The new plane has been grounded since Jan. 16 by the FAA because of numerous incidents and high-profile fires involving the onboard lithium-ion batteries. Investigators around the world are looking into the matter.
The company disclosed its request for in-flight testing Monday in an email.
“Boeing has submitted an application to conduct test flights, and it is currently under evaluation by the FAA,” said Marc Birtel, a company spokesman, who would not comment further.
The FAA is reportedly looking into Boeing request, but would not comment.
The 787's battery systems were called into question Jan. 7 when a smoldering fire was discovered on the underbelly of a Dreamliner in Boston operated by Japan Airlines after the 183 passengers and 11 crew members had deplaned at the gate.
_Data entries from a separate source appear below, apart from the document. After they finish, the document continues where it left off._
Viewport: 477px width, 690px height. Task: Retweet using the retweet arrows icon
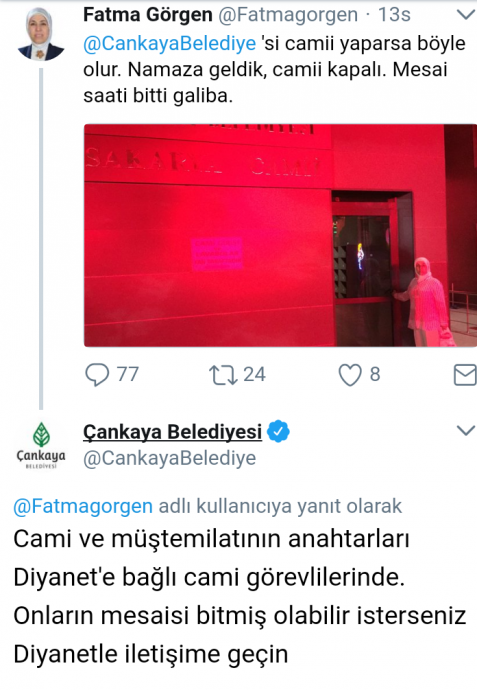coord(223,375)
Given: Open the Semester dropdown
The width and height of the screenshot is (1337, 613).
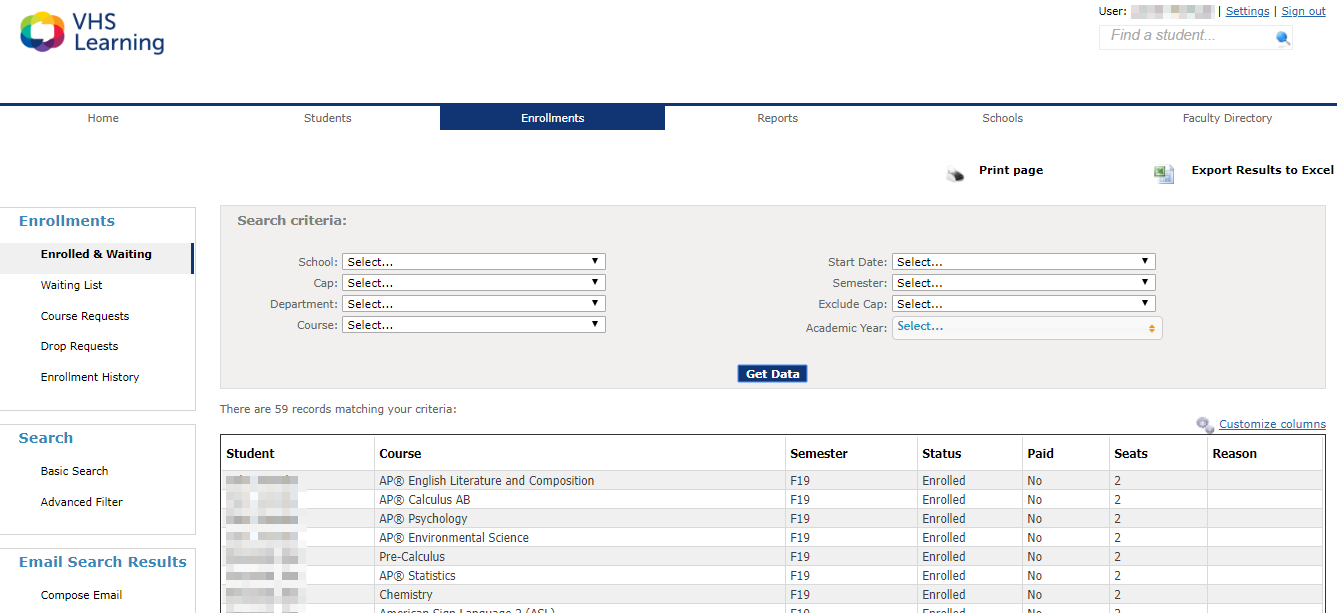Looking at the screenshot, I should (1023, 282).
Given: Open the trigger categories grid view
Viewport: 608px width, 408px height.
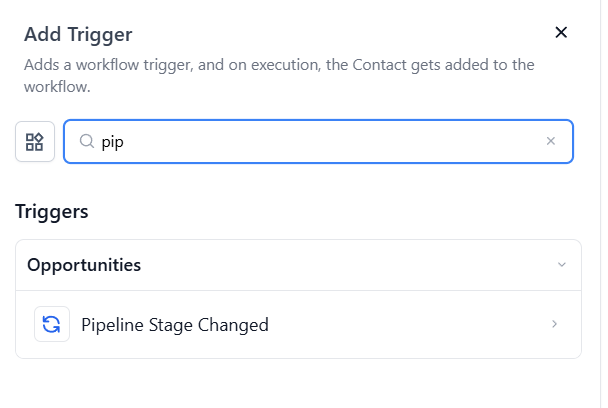Looking at the screenshot, I should pos(35,142).
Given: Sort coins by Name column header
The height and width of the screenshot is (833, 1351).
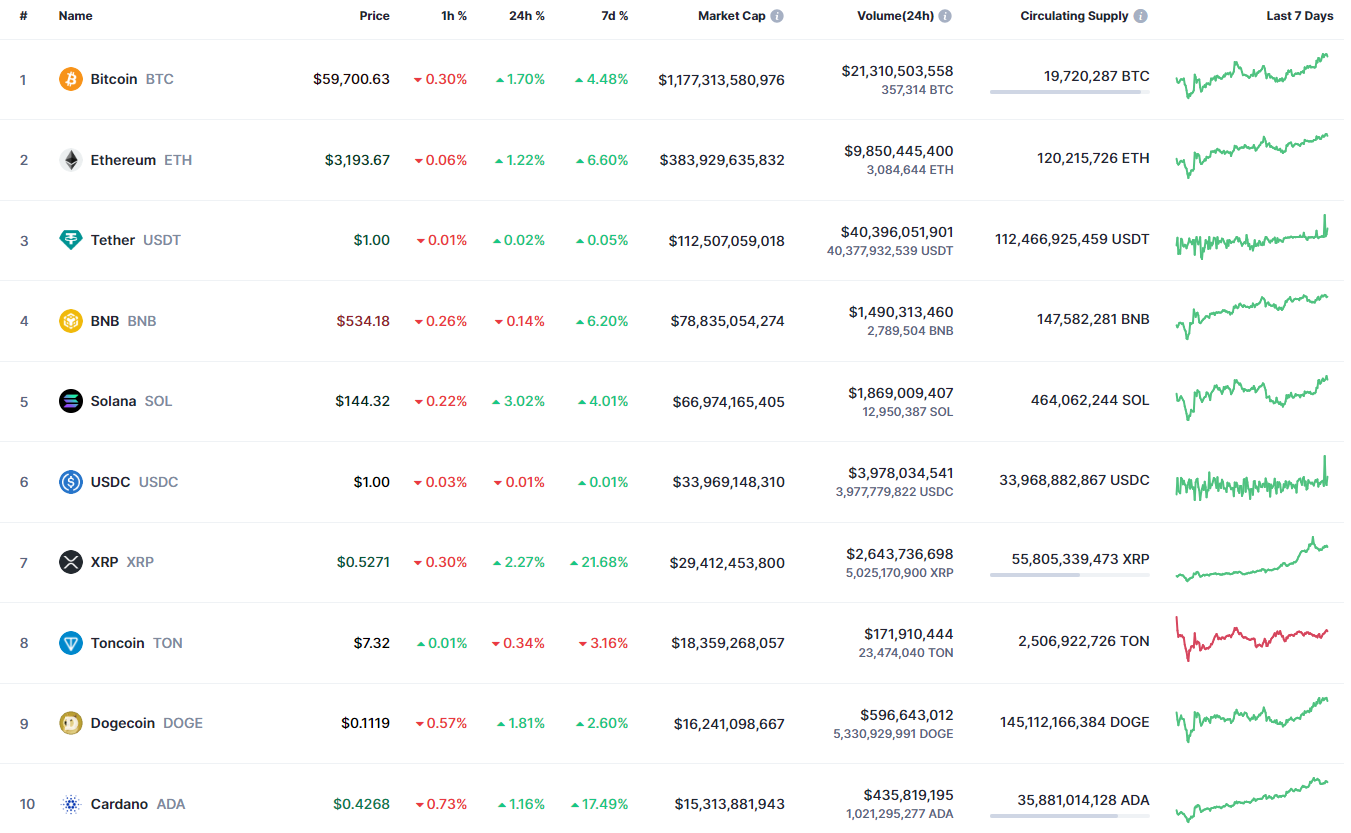Looking at the screenshot, I should click(x=75, y=16).
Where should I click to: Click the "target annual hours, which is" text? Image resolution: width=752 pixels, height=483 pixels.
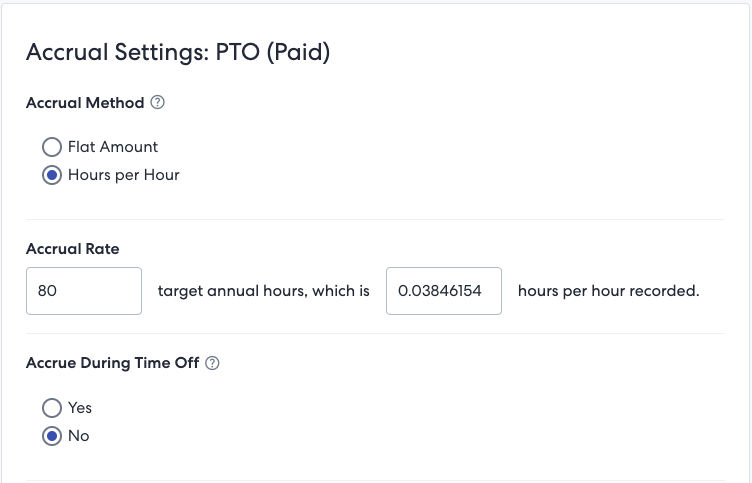click(264, 291)
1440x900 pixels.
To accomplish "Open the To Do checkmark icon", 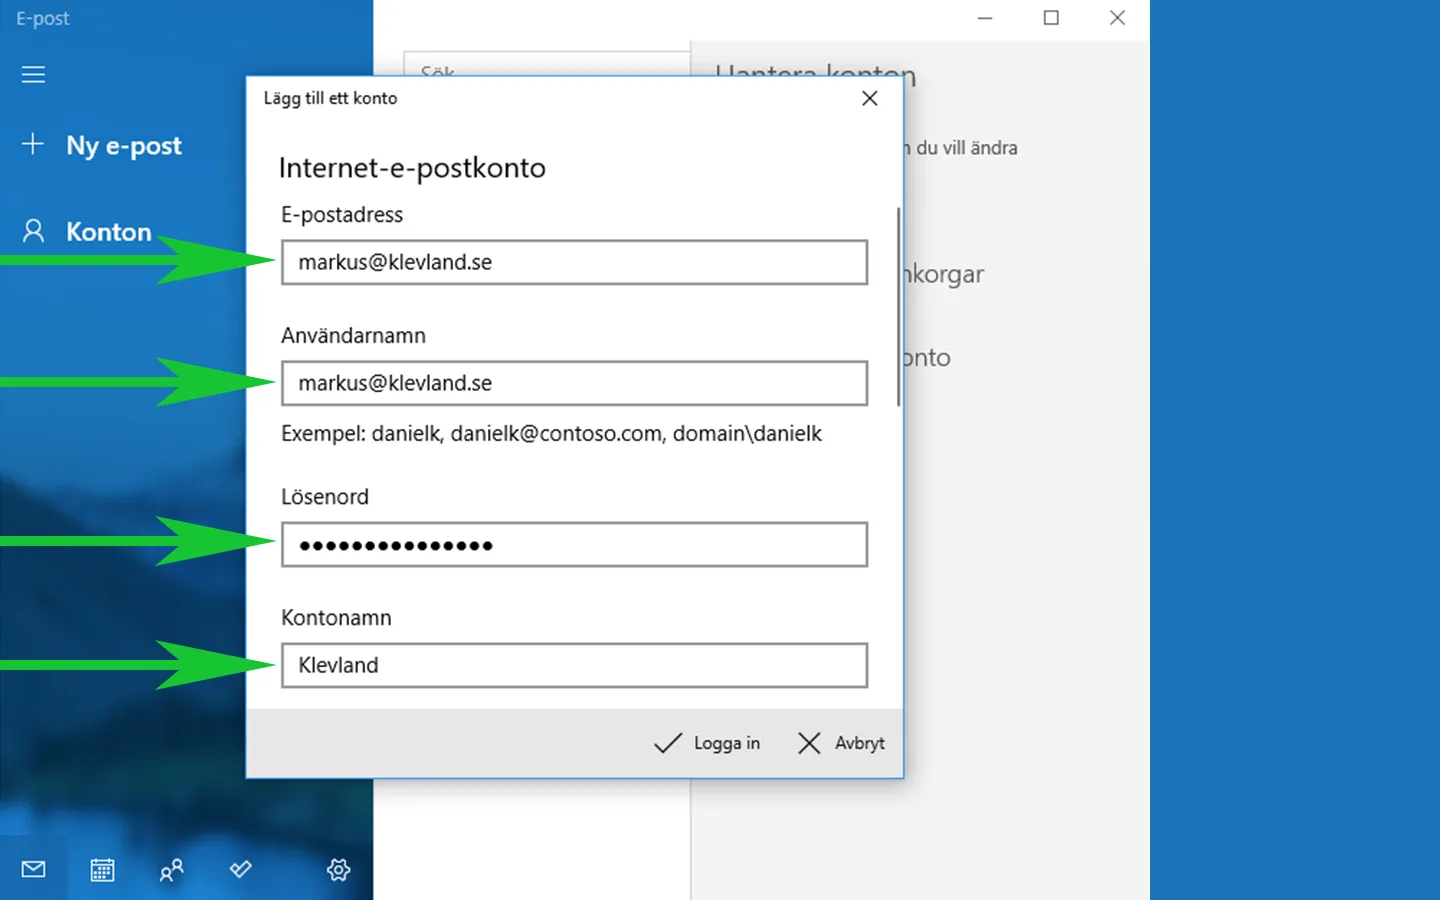I will [240, 869].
The National Transportation Safety Board is examining what went wrong. On Friday, the NTSB released its seventh update on the investigation into the lithium-ion battery systems. It said it has begun CT scanning the battery cells to examine their internal condition.
In addition, the NTSB disclosed that a battery expert from the Department of Energy joined the investigative team to lend additional expertise to ongoing testing.
In a separate incident Jan. 16 involving a 787 operated by All Nippon Airways in southwestern Japan, smoke was seen swirling from the right side of the cockpit after an emergency landing related to the plane's electrical systems. All 137 passengers and crew members were evacuated from the aircraft and slid down the 787's emergency slides.
The Japan Transport Safety Board, the country's version of the NTSB, is heading the investigation into All Nippon's emergency landing and reported fire.
No passengers or crew members were reported injured in the incidents. But the recent events have become a public relations nightmare for Boeing, which has long heralded the Dreamliner as a forerunner of 21st century air travel.
The 787, a twin-aisle aircraft that can seat 210 to 290 passengers, is the first large commercial jet with more than half its structure made of composite materials rather than aluminum sheets. It's also the first large commercial aircraft that extensively uses electrically powered systems involving lithium-ion batteries.
Boeing's lithium-ion batteries are made in Japan by Kyoto-based GS Yuasa Corp.